Dalam salinan UU TPKS yang diperoleh Tempo, Pasal 14 Ayat (1) menyebutkan tiga hal yang termasuk dalam perbuatan kekerasan seksual berbasis elektronik, yakni melakukan perekaman dan atau mengambil gambar atau tangkapan layar yang bermuatan seksual di luar kehendak atau tanpa persetujuan orang yang menjadi obyek perekaman atau gambar atau tangkapan layar.
Kedua, mentransmisikan informasi elektronik dan atau dokumen elektronik yang bermuatan seksual di luar kehendak penerima yang ditujukan terhadap keinginan seksual.
Ketiga, melakukan penguntitan dan atau pelacakan menggunakan sistem elektronik terhadap orang yang menjadi obyek dalam informasi atau dokumen elektronik untuk tujuan seksual.
Bagi setiap orang yang melakukan ketiga hal tersebut dapat dipidana dengan jerat melakukan kekerasan seksual berbasis elektronik.
"Dengan pidana penjara paling lama empat tahun dan atau denda paling banyak Rp 200 juta," beleid tersebut.
Sementara itu, bila perbuatan yang telah disebutkan di atas dilakukan dengan maksud untuk melakukan pemerasan atau pengancaman, memaksa, atau menyesatkan dan memperdaya, seseorang untuk melakukan atau tidak melakukan sesuatu, ancaman hukuman diperberat menjadi pidana penjara paling lama enam tahun dan atau denda paling banyak Rp300 juta.
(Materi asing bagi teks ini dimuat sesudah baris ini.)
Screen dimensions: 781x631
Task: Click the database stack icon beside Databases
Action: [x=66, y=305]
Adapun pada ayat 3 dijelaskan, kekerasan seksual berbasis elektronik merupakan delik aduan, kecuali korban adalah anak atau penyandang disabilitas.
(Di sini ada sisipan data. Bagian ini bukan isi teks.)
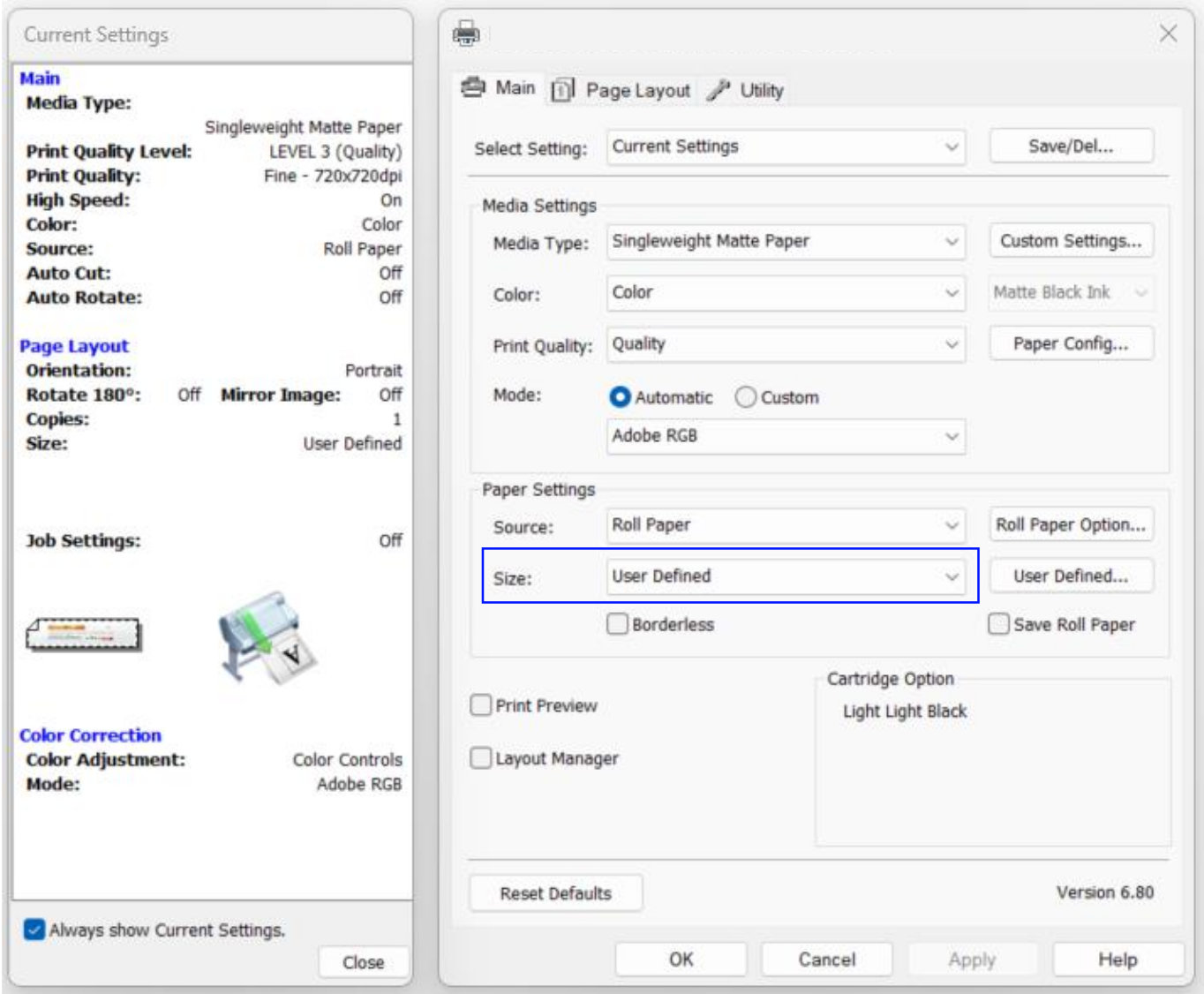Screen dimensions: 1204x994
Task: Enable Layout Manager
Action: tap(481, 757)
Berikutnya, bila melakukan perekaman dan mentransmisikan informasi elektronik dilakukan untuk kepentingan umum atau untuk membela diri, maka tidak dapat dipidana.
"Dalam hal korban kekerasan seksual berbasis elektronik sebagaimana dimaksud pada ayat (1) huruf a dan huruf b merupakan anak atau penyandang disabilitas, adanya kehendak atau persetujuan korban tidak menghapuskan tuntutan pidana," begitu bunyi aturan tersebut.